#### EXERCISE
Write the next part of the account of building a floating dock for a groundwater pond, picking up after its final sentence.

A little background:

My pond is a groundwater pond, and the pond water level will fluctuate up to 6', depending on the amount of rainfall and snowmelt. So, I had to plan the dock and make it large enough so that at the lowest level, it wouldn't be resting on the pond bottom, nor float free if the pond ever comes back up to full pool.

The dock was built in 3 pieces. The part that is anchored to shore, the walkway, and the actual floating portion of the dock.

I wanted the dock deck to look the same on all 3 pieces, and I also wanted the edges of the decking to be covered, so that if you were to sit on the edge of the dock and dangle your feet in the water, I didn't want the edges of the decking digging into the back of a persons legs.

The anchored part is 4' wide, and 12' long. It is anchored by pressure treated 4" x 6" timbers, rated 4B or UC4B. It's for permanent wood foundations, and can be immersed in fresh water. Each piece is buried in the ground approximately 48", is resting on a 6" thick cement pad at the bottom of the hole, and then I poured 2 bags of fast set cement around them to anchor them into the ground.

The walkway is 4' wide, and 16' long.

The floating portion of the dock is in the shape of a "T". The bottom of the "T" is 4' wide by 16' long, and the top of the "T" is 12' wide by 8' long. So, the overall length of the floating part of the dock is 24' long.

Dataset records

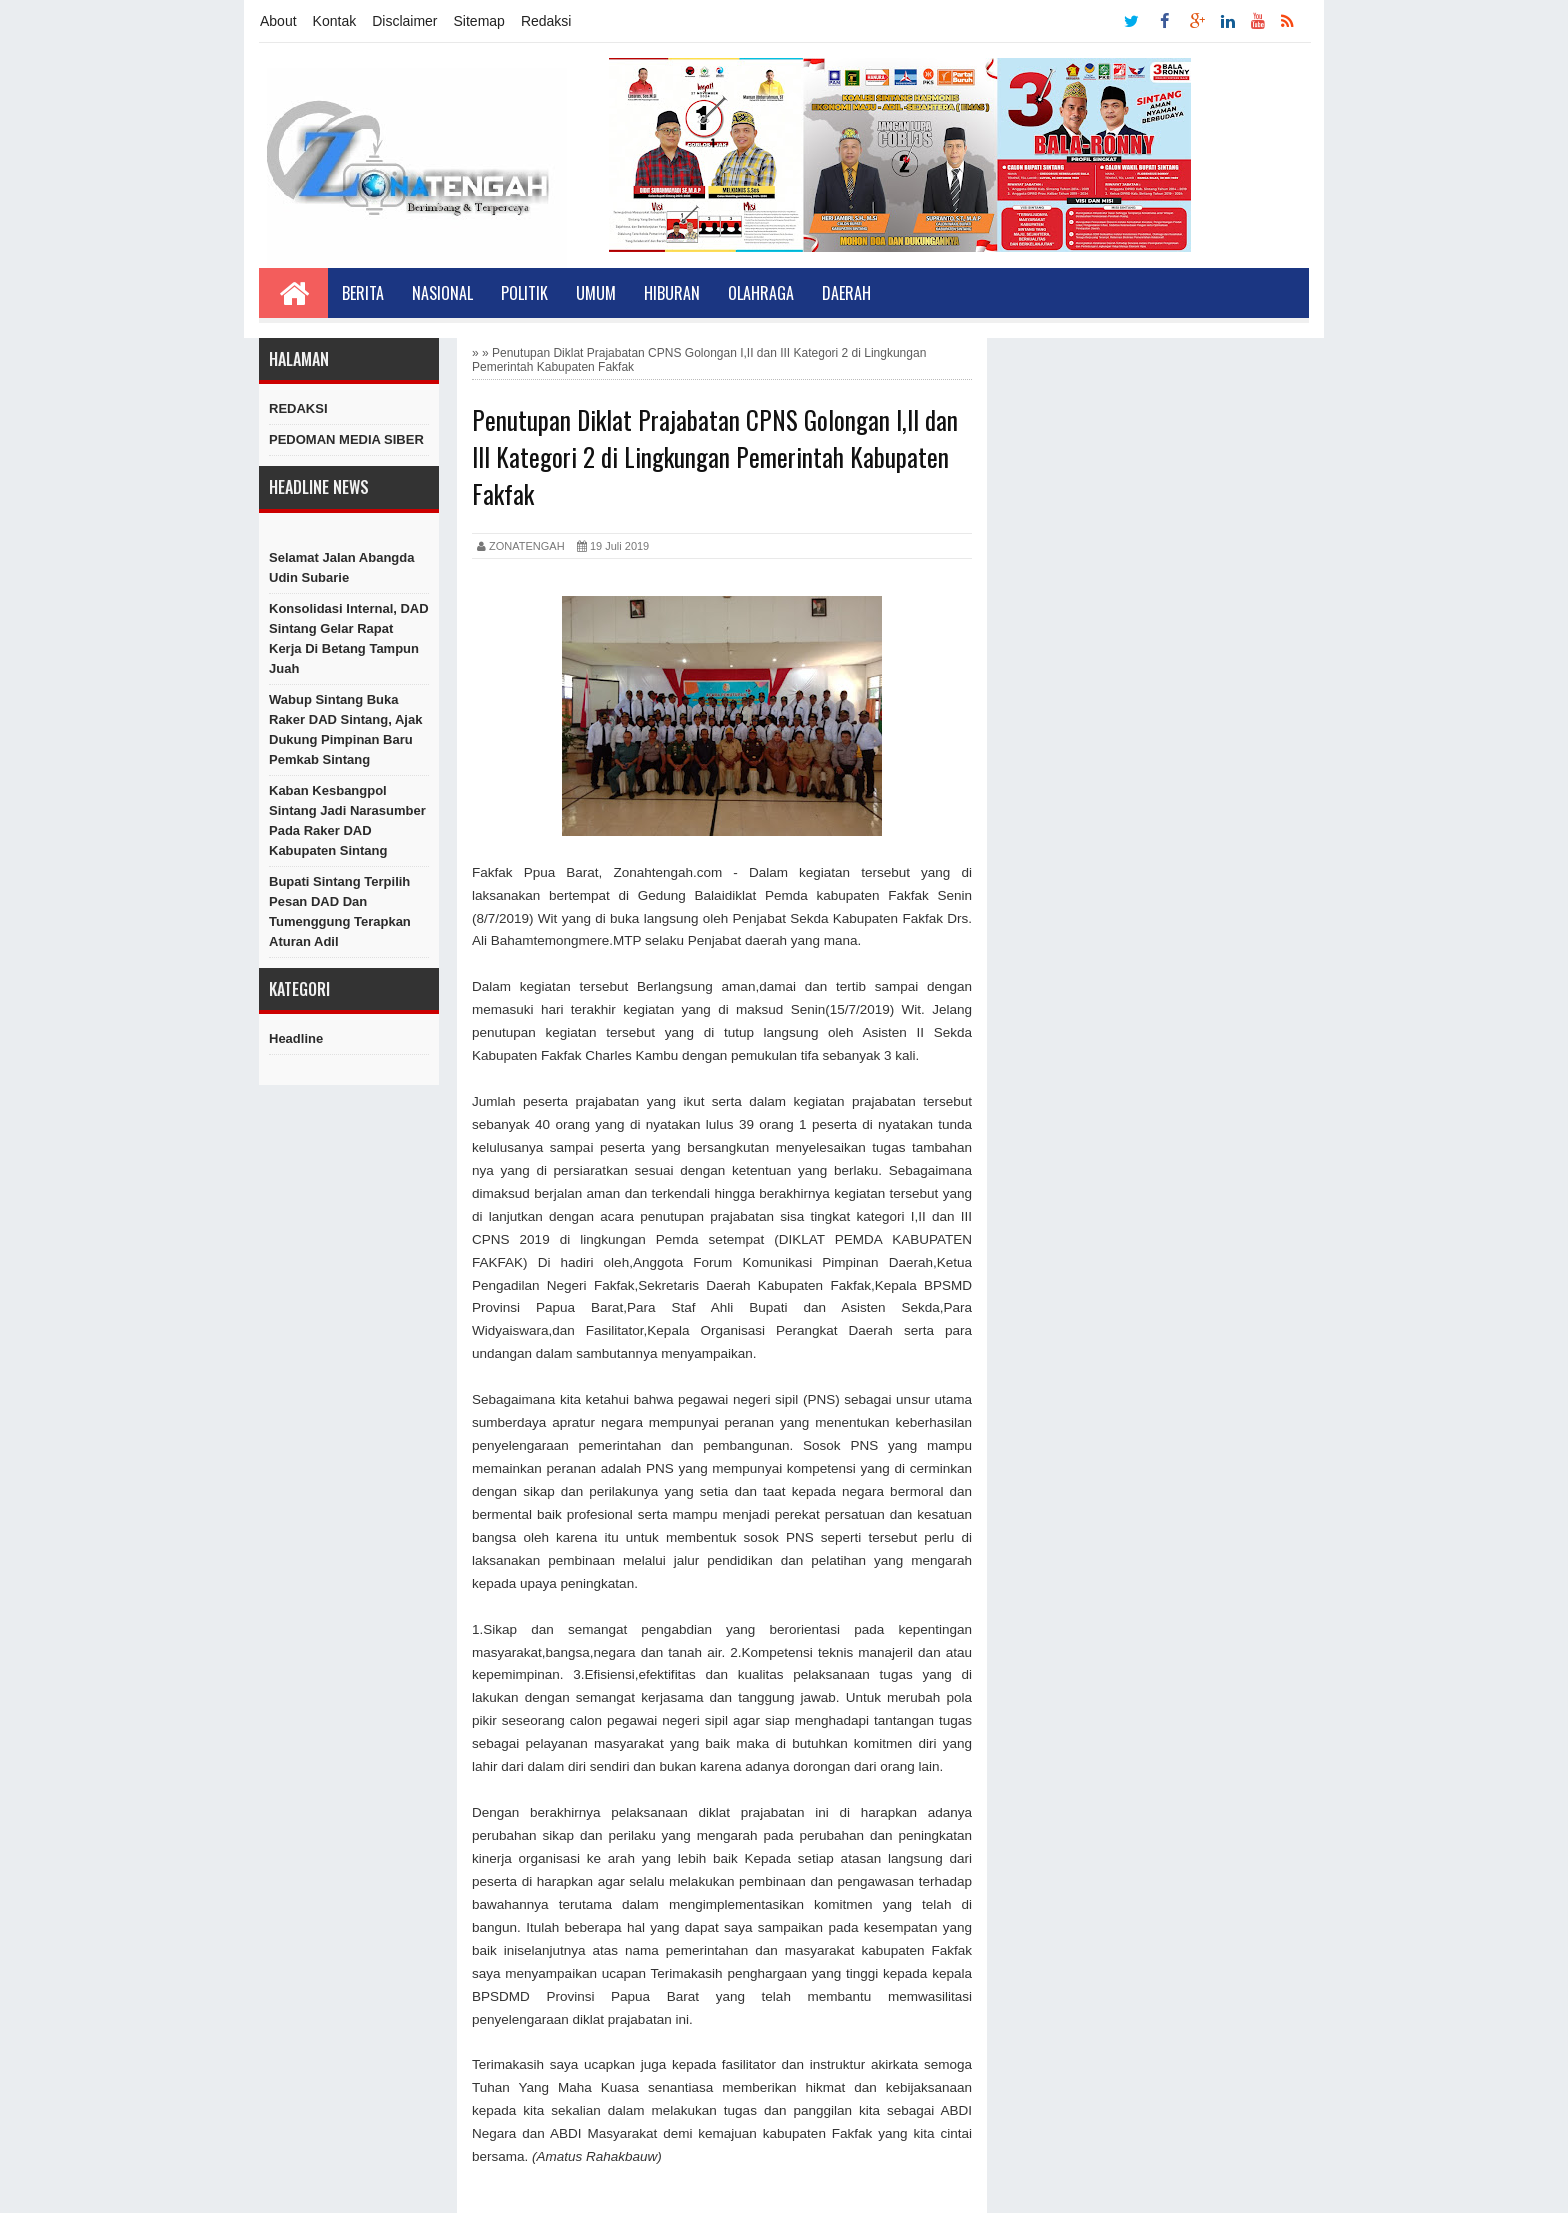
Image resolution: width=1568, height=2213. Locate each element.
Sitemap (479, 21)
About (278, 21)
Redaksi (546, 21)
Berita (363, 293)
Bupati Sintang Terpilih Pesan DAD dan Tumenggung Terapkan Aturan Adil (340, 911)
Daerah (846, 293)
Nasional (442, 293)
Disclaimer (404, 21)
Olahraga (761, 293)
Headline (296, 1038)
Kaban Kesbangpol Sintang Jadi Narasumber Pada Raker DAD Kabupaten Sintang (347, 820)
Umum (596, 293)
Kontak (335, 21)
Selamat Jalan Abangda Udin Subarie (341, 567)
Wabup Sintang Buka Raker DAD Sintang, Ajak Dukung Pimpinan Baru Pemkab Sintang (345, 729)
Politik (524, 293)
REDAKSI (298, 408)
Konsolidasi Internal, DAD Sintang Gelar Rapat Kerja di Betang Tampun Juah (349, 638)
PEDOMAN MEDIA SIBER (346, 439)
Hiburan (672, 293)
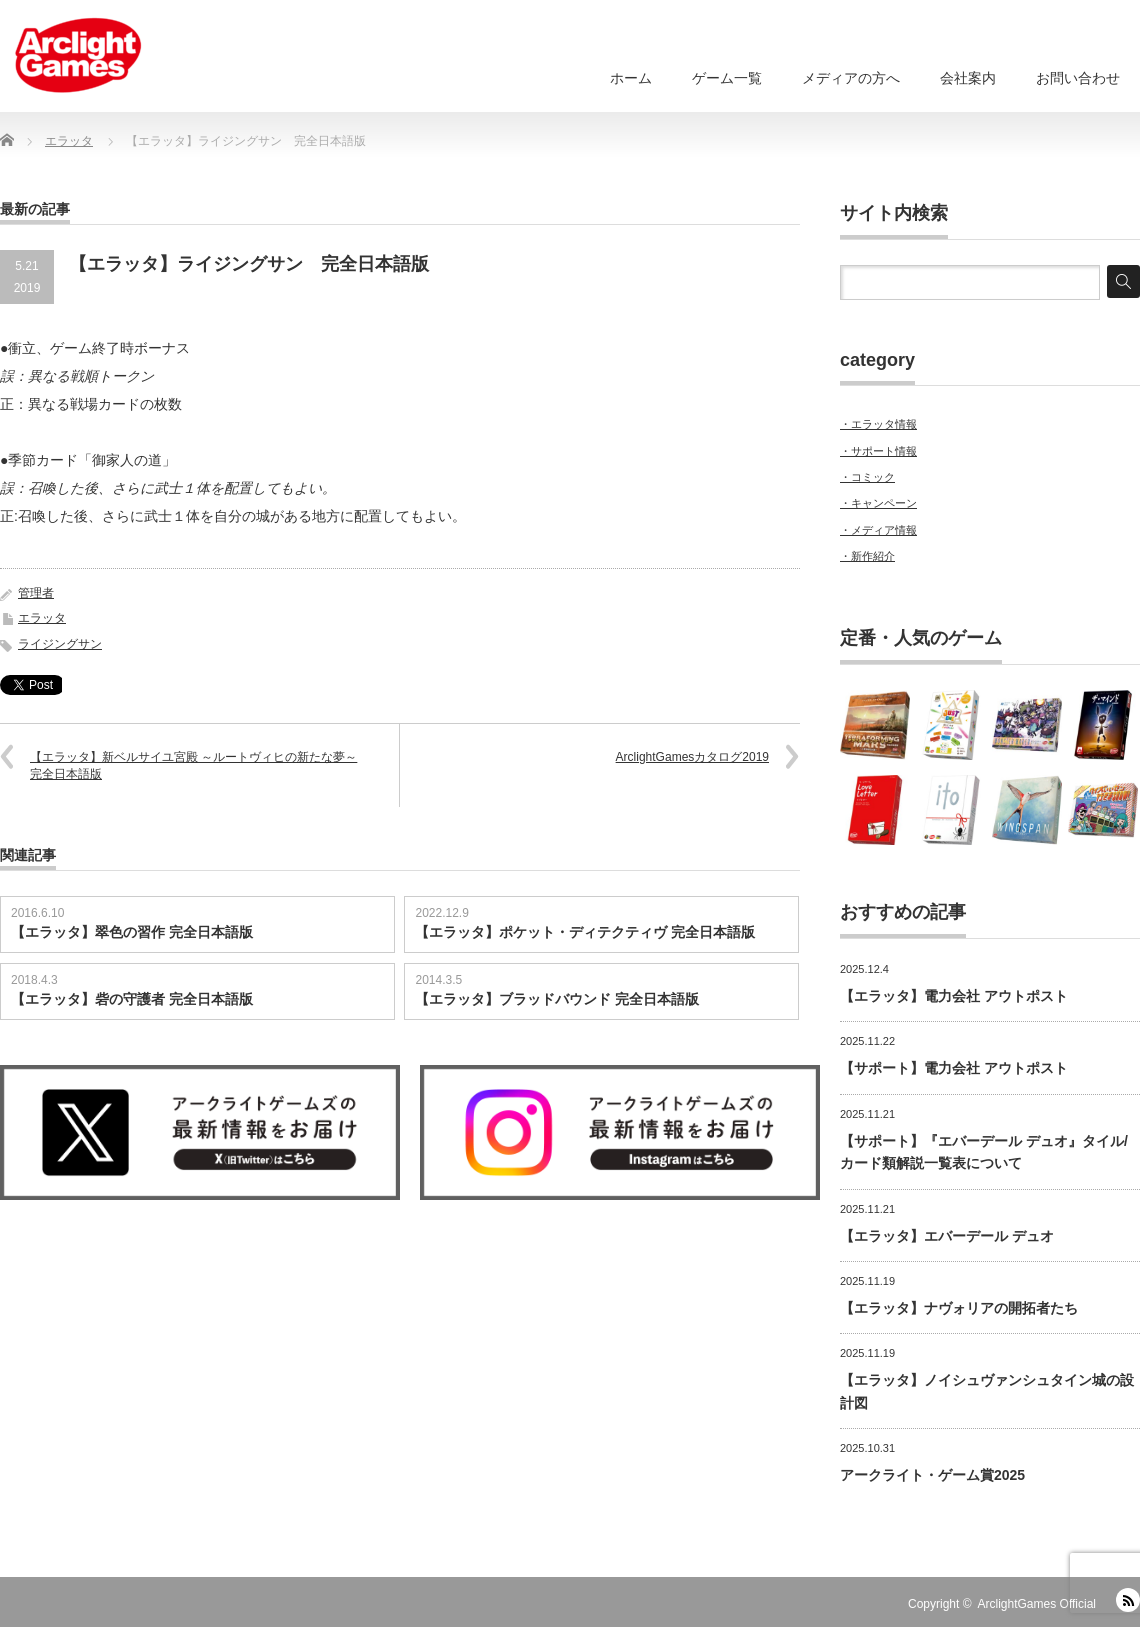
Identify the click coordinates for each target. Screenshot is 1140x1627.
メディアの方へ (851, 78)
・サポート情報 (878, 451)
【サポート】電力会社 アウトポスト (954, 1068)
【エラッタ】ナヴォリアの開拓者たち (959, 1308)
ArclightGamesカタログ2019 (692, 757)
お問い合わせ (1078, 78)
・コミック (867, 477)
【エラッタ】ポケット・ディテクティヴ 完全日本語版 (585, 932)
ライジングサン (60, 644)
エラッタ (42, 618)
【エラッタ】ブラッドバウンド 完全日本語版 (557, 999)
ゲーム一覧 (727, 78)
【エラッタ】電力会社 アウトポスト (954, 996)
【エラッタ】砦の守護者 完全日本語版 (132, 999)
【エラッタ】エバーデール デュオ (947, 1236)
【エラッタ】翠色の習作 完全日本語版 (132, 932)
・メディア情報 (878, 530)
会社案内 (968, 78)
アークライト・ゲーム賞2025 (932, 1475)
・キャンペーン (878, 503)
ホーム (631, 78)
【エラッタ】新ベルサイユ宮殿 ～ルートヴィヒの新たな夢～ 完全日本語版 (193, 765)
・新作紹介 (867, 556)
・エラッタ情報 (878, 424)
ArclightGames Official (1037, 1604)
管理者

#### TASK OUTPUT
I didn't think the length of the dock would allow me to use the 4' wide anchored portion as an anchor to keep it in place (stop it moving from side to side) so I had to figure out a way to do that, and still allow access to the sides of the dock. I decided that by using 1 1/2" galvanized pipe shoved into the pond bottom as far as I could get it, and captured on the dock by PVC slides, would do the trick. It did - more on that later.

Floats:

I used 55 gallon plastic barrels. I opened each barrel, coated the threads of the bungs with silicone seal, and reinstalled them. I still need to find a 30 gallon barrel as I really should put it under the bottom of the "T" where the walkway rests on the dock. There is no water inside of the barrels as ballast.

I calculated the weight of the lumber, and added enough flotation so that the wood would not be submerged if there were 2,000# of people on the dock.

Material:

Deck is made from 5/4 x 6" round edge treated wood.

Anchored part is made from 2" x 4" joists, faced by 2" x 6" treated lumber so you don't see the ends of the deck boards.

Walkway is made from the same joists/decking.

The floating part of the dock is made from 2" x 10" joists, 2" x 4" blocks to keep the barrels in place, and then faced with 2" x 12" to hide the edges of the deck boards and to hide the barrels.

Hardware:
The inside corners, outside corners and walkway "hinge" was sourced from Dockbuilders Supply in Florida. The 1/2" carriage bolts, nuts and washers were sourced from e-bay. The deck boards are held in place by #10 square drive stainless steel deck screws, 2 1/2" long, purchased from Menards.

The six 1 1/2" dia galvanized pipes that hold the floating portion of the dock in place slide inside 3" dia PVC pipes. The PVC pipes are held onto the dock by 1/2" dia threaded "U" bolts that I made (couldn't find the size that I needed).

Well, enough of that, on to the pictures.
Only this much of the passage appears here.